The issues
Medical records – disclosure of medical records to Defendant.
The facts
The Claimant started an action for personal injuries arising from two accidents at work. Liability was in issue. Defendants were allowed to obtain their own medical evidence. They wished their expert to see the notes and hospital records. The Claimant failed to provide an authority. The Defendant applied (without notice) for an Order that she should provide an authority. The Claimant indicated before the Hearing that she would provide the details and general Directions were given by the District Judge as to disclosure and in addition an Order that the Claimant provide a signed form of authority for the release of her GP and hospital records direct to the Defendants. The Claimant appealed. The Judge dismissed the Appeal. The Claimant appealed to the Court of Appeal.
The decision
1. The Claimant’s own expert had seen the records. He had referred to them in his report which was an expert report within Civil Procedure Rules 31.14. It followed that the Defendants were entitled to inspect those documents.
The Claimant undoubtedly had control of those documents under Civil Procedure Rules 31.8(ii)(c) and neither the hospital or GP was therefore a third party entitled to refuse to supply them to the Claimant.
There was no doubt therefore that the Court had the power to Order a Claimant to permit the Defendants referred to in the expert’s document.
2. However, Civil Procedure Rules 3.1(ii)(m) gave the Court jurisdiction to make an Order in general germs. (This is the – notorious? – provision which reads that the Court may “take any other step or make any other Order for the purpose of managing the case and furthering the over-riding objective”).
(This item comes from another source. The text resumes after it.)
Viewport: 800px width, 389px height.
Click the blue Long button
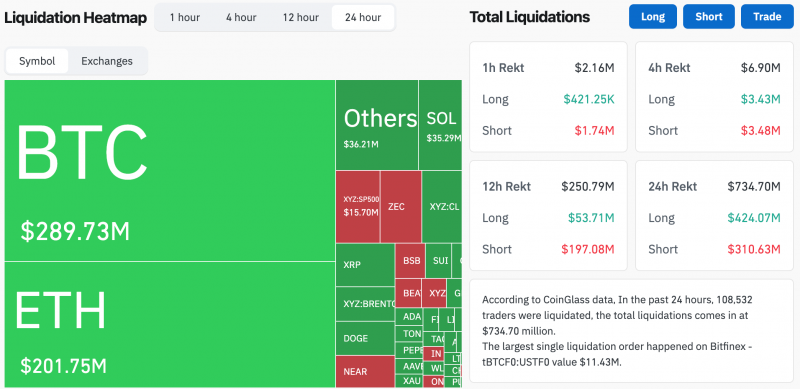click(653, 16)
There was no doubt therefore that the Court had the general jurisdiction to make the Order and Dunn -v- British Coal Corporation was quoted with approval.
General guidance was given – the Order had to be carefully worded to ensure that the Claimant’s rights were not infringed. Applicants should only see such records in clearly defined circumstances and the precise nature of what was to be disclosed had to be made clear. There was some force in the argument that the Order made in this case was too wide. In general terms, the Claimant should have control of disclosure of medical records and it was only in exceptional circumstances that a Defendant should have the right to go directly to the GP or hospital.
Comments
A case in which the Court of Appeal take an interesting – if oblique – approach to the whole issue. There is a sting in the tail however in the final paragraphs of the report, both as to the issue of possible editing out of the notes of “irrelevant” records and the subsidiary issue of whether notes should go directly to a Defendant or via the Claimant’s Solicitors.